> [Exercise goal]: In the material below, find the line with "You are a computer-use agent."; set down that line and every line after it to the end, exactly, without pictures.

== Segment start ==

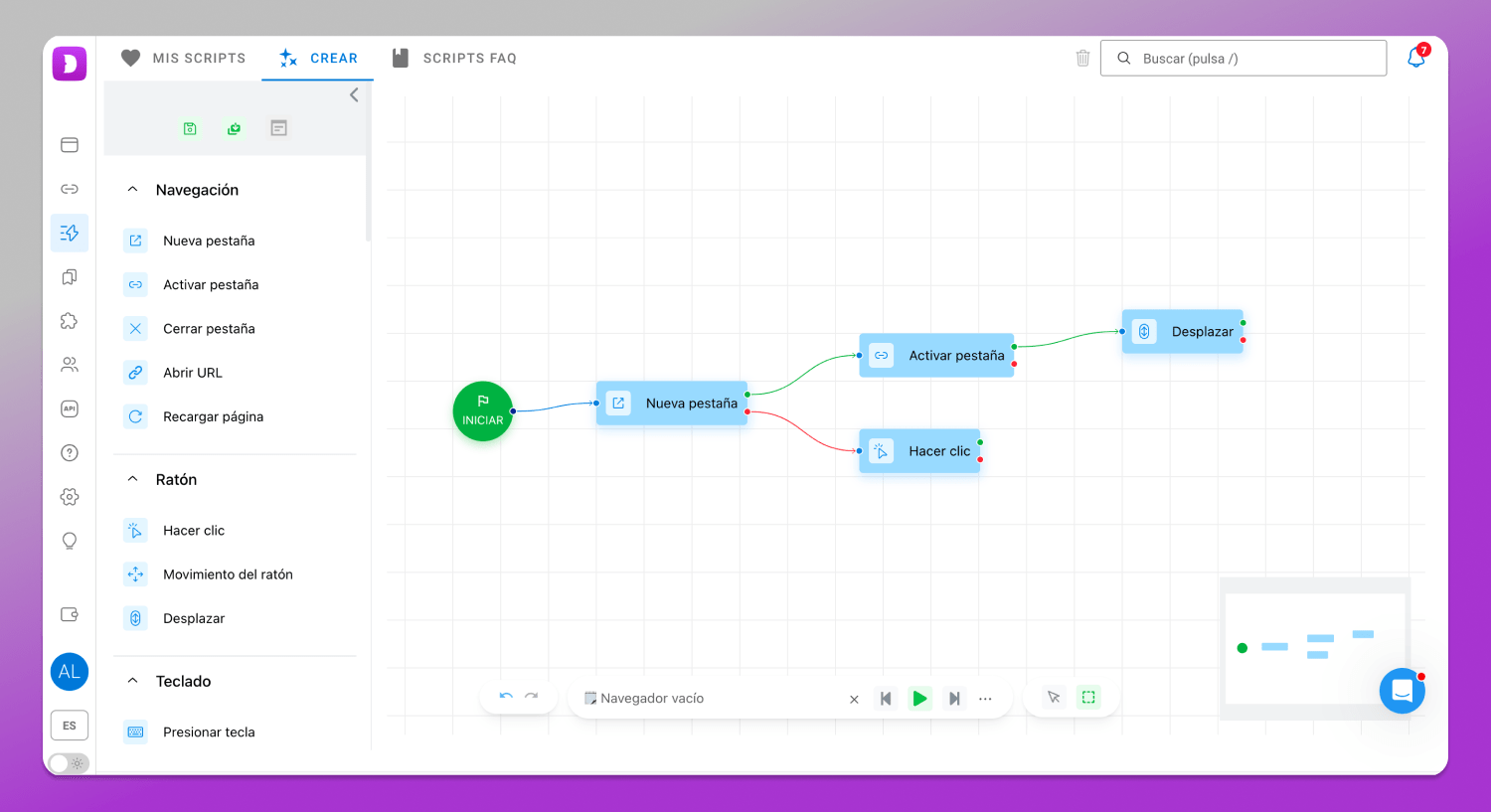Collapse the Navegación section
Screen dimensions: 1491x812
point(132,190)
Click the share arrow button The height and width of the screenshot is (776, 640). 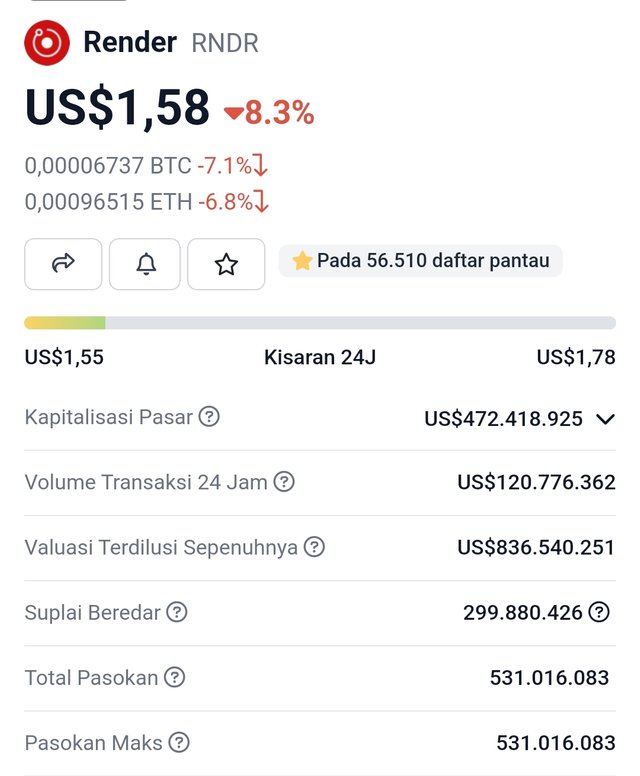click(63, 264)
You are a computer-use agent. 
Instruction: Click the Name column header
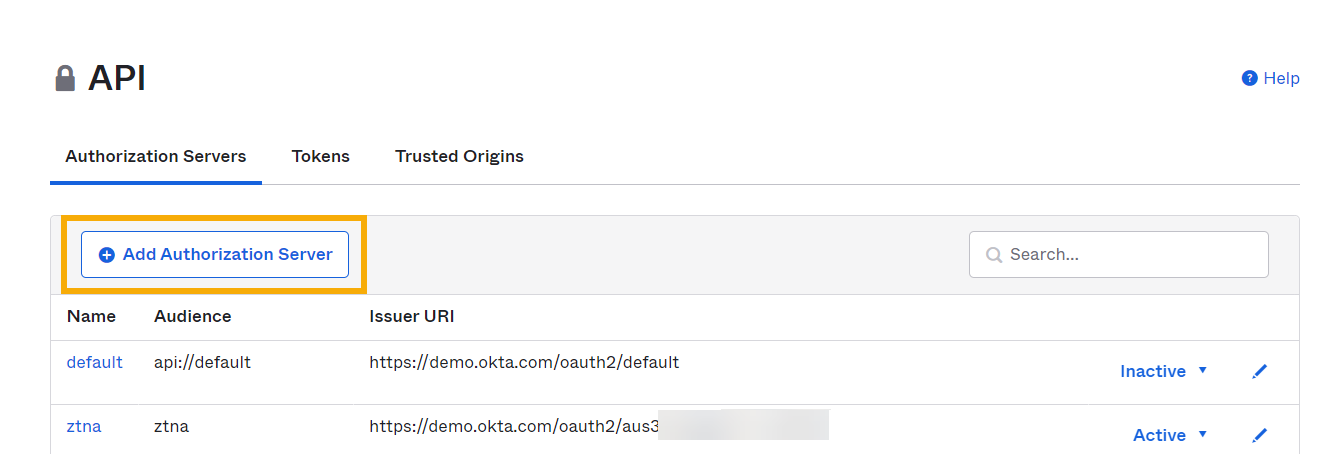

== Segment end ==

> [Answer to this exercise]:
You are a computer-use agent. 
Instruction: Click the Name column header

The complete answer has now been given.